Oct 7, 2009, 1:13 PM   by Eric M. Zeman & Rich Brome
updated Oct 8, 2009, 6:38 PM

Live from San Diego for the wireless industry's big fall event. Hands-on with the new Samsungs, Nokias, HTC HD2, Pantechs, and the PCD Razzle, including hands-on video.

Our hands-on photos of the Samsung Moment Android phone for Sprint:

Samsung Moment body  

As you can see, it has a 3.5mm headphone jack, and the memory card slot is unfortunately located where you must remove the battery to change it. However, the slot supports up to 32 GB cards, so you can put in a very large card, and with the standard micro-USB connector makes it easy to move files on and off the phone.

The phone itself is a decent size; not large, but not surprisingly small. It feels good in hand, with a good slide mechanism. Having touch keys along the bottom instead of physical keys is annoying for us, but they work fine. It has a dedicated search key like the Hero, but it's located on the QWERTY keyboard, which makes a lot of sense. The keyboard is good; not great, just good.

The active-matrix OLED display is gorgeous, of course. We're getting used to that on high-end Samsungs, but it's still a wonderful thing.

The Moment also sports Wi-Fi and a 3.2-megapixel auto-focus camera. There's an optical trackpad (like the Omnia, and instead of a physical trackball.) An 800 MHz processor keeps things speedy (and they are.)

The interface is pretty much stock Android. (Prototypes we tried ran version 1.5, but Samsung promised that it will ship with 1.6.) What's curious is how little customization they've done. There's no TouchWiz, no fancy widgets, no expanded or custom home screen... just standard Android. That's not a bad thing - stock Android certainly has its fans. It does have the full Google experience, plus important extras like support for Microsoft Exchange. Naturally there are also standard Sprint apps loaded, such as Sprint TV, NASCAR, and Sprint Navigator.

Samsung Moment UI  

One area that could really have used some customization is the camera. Unfortunately, even the camera app is stock Android, meaning the ONLY setting is to turn the flash on or off. Samsung knows how to do a great camera interface on a touch-screen phone, and the Omnia II is a great example. It's a shame they couldn't bring that to Android on the Moment.

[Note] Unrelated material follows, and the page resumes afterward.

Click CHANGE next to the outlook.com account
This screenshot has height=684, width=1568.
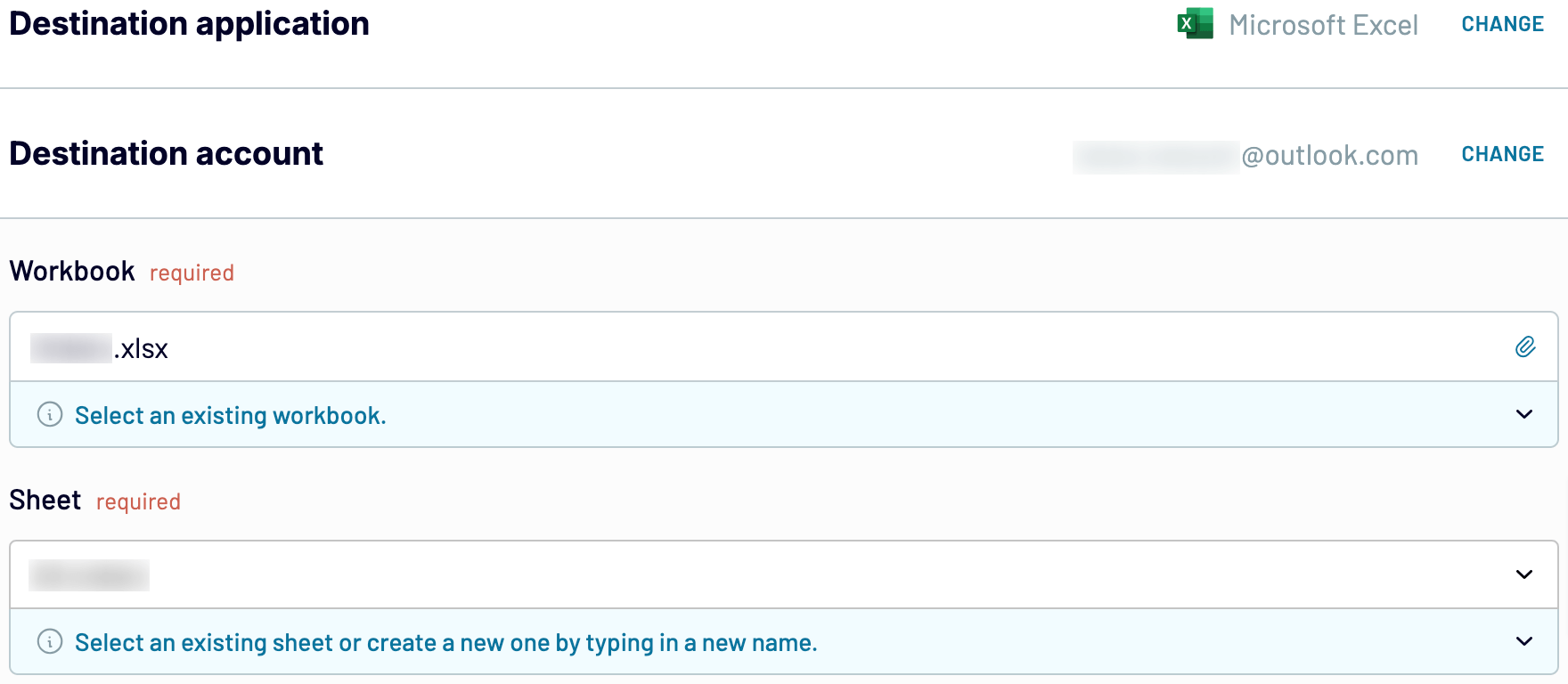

Here is a quick video of the Samsung Moment for Sprint:

About the author, Eric M. Zeman & Rich Brome:

Eric has been covering the mobile telecommunications industry for 17 years at various print and online publications. He studied at Rutgers Newark and University of Kentucky, and has a degree in writing. He likes playing guitar, attending concerts, listening to music, and driving sports cars.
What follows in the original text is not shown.